Please output exactly the part of the records below that opens with the line containing "Screen dimensions: 1540x873" and closes with the line containing "Where should I", both lines included, and nothing else.

**Data for review**
------------------------
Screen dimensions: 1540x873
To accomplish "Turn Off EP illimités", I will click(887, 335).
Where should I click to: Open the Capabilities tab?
------------------------
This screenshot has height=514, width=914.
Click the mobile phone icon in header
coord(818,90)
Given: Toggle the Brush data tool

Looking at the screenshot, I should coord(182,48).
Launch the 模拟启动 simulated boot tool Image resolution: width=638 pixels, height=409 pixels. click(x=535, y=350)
------------------------
**Result of the exercise**
Screen dimensions: 1540x873
To accomplish "Turn Off EP illimités", I will click(887, 335).
Where should I click to: Open the Capabilities tab?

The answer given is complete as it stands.